▶ **Source passage**
By Jaideep Sarin, IANS,
Chandigarh: The controversial lease of over five acres of prime land near Delhi suburb Gurgaon for a super-specialty eye hospital to be set up by the Rajiv Gandhi Charitable Trust (RGCT) continues to haunt Haryana’s Bhupinder Singh Hooda government.
The Comptroller and Auditor General of India (CAG), who had found major irregularities in the release of the land to the RGCT, has rejected submissions made by Haryana’s Town and Country Planning (TCP) department justifying the release of land and allowing change of land use (CLU) for setting up the facility.
The land in question is located in a demarcated residential area falling under Gurgaon’s sectors 58 to 63.
The RGCT trustees include powerful people like Congress president and United Progressive Alliance (UPA) chairperson Sonia Gandhi and her son Rahul Gandhi, the party vice president. The Congress is in power in Haryana.
“The principal secretary of the TCP department stated during the exit conference that the land was released in favour of the owner of the land (in this case the gram panchayat or village council of Ullahwas) and the CLU was granted in favour of the trust as per the policy of the department. This contention has been rejected,” Onkar Nath, Haryana’s Principal Accountant General (Audit), told IANS.
He said the TCP was given full opportunity to respond to the audit objections through the exit conference before the CAG report was finalised.
“The contention of the principal secretary was not in order as the gram panchayat (GP) had leased after issue of notification under section 4 which was against the provisions of the (Land acquisition) Act as the owners cannot create any encumbrance on the land after the issue of the notification,” the CAG report said.
“The GP, which was the owner of the land, had not approached the government for the release of the land at any stage; the government changed the relevant rules on Nov 8, 2010, whereas the application of the Trust was made on Oct 20, 2010; the department granted CLU for establishing an eye hospital by the Trust in violation of its development plan as the area was demarcated as a residential area,” the report pointed out.
The CAG report also questioned the lack of transparency by the village council in leasing out the prime land. The land was straightaway offered to and given to the RGCT.
The Hooda government, which is in its second term, had gone out of the way to accommodate the land lease for RGCT in 2009 and 2010, records show.
Cornered on the issue in Aug 2011, Hooda had told the Haryana assembly: “The action of the government with regard to the grant of lease of land to RGCT is in public interest and in accordance with the law of the land.”
“There is no irregularity whatsoever in lease of this land and the same has been done in accordance with the Punjab Village Common Lands (Regulation) Act and the Punjab Village Common Lands (Regulation) Rules framed thereunder,” Hooda said, defending his government’s actions.

▶ **Given material**
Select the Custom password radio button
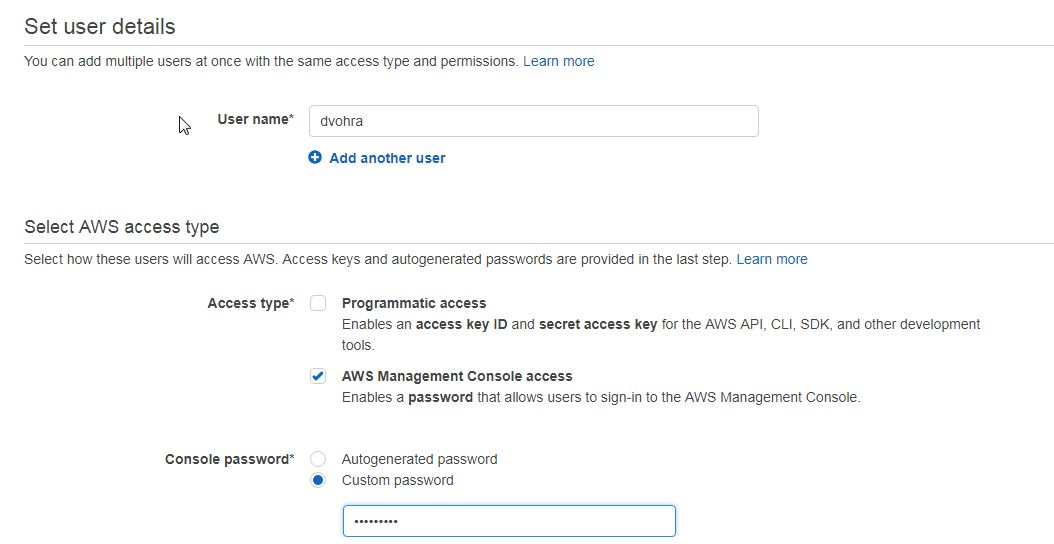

▶ **Complete the following**
**A.** Using the news report on the Gurgaon land lease, decide whether each statement agrees with it. For each, answer yes or no and quote the deciding words.
(i) The leased land lies in a residential area within Gurgaon's sectors 58 to 63.
(ii) The Trust submitted its application after the government changed the relevant rules.
(iii) The gram panchayat asked the government to release the land.
**B.** Continue the news report on the Gurgaon land lease from the end of Hooda's statement defending his government's actions.

▶ **Response list**
**A.**
(i) Yes: "The land in question is located in a demarcated residential area falling under Gurgaon’s sectors 58 to 63."
(ii) No: "the government changed the relevant rules on Nov 8, 2010, whereas the application of the Trust was made on Oct 20, 2010"
(iii) No: "The GP, which was the owner of the land, had not approached the government for the release of the land at any stage"

**B.**
The opposition Indian National Lok Dal (INLD) is however unwilling to buy Hooda’s theory.
Seeking a probe, a senior INLD leader said: “If the RGCT had social service in mind, it should have gone to backward areas of Mewat or Sirsa to serve people. It should not have chosen the most expensive address in Haryana (Gurgaon) to set up the eye hospital.”
In Aug 2011, the Gurgaon district authorities had suspended two junior revenue officials for “concealing facts” that private land was part of the land acquisition initiated in Ullahwas village.
This is not the first time there has been a Congress link to a controversial land deal in Gurgaon.
Last October, senior IAS officer Ashok Khemka had ordered a scrutiny of land deals of Sonia Gandhi’s son-in-law Robert Vadra and cancelled the mutation of a multi-crore-rupee land deal between Vadra’s company Sky Light Hospitality and realty giant DLF. He also ordered a probe into all land deals done by Vadra and his companies in Haryana’s Gurgaon, Faridabad, Mewat and Palwal districts since 2005.
After Khemka’s action Oct 8, the Hooda government went into an overdrive and within days, the authorities of the four districts gave a “clean chit” to the land deals.
The Hooda government set up a committee to look into the action taken by Khemka. The committee held that Khemka’s actions as director-general of land consolidation were not in accordance with laid down procedures.
Khemka questioned the rationale of the committee in submitting its report without even seeking his views on the action taken in the land deals.
Khemka was removed from his post Oct 11, with the government projecting it as a routine transfer. He was shifted as managing director of the Haryana Seeds Development Corp (HSDC), from where he was moved Thursday to the inconsequential post of secretary of Haryana Archives.
Khemka has been transferred almost 45 times in his two-decade-long career as an Indian Administrative Service (IAS) officer.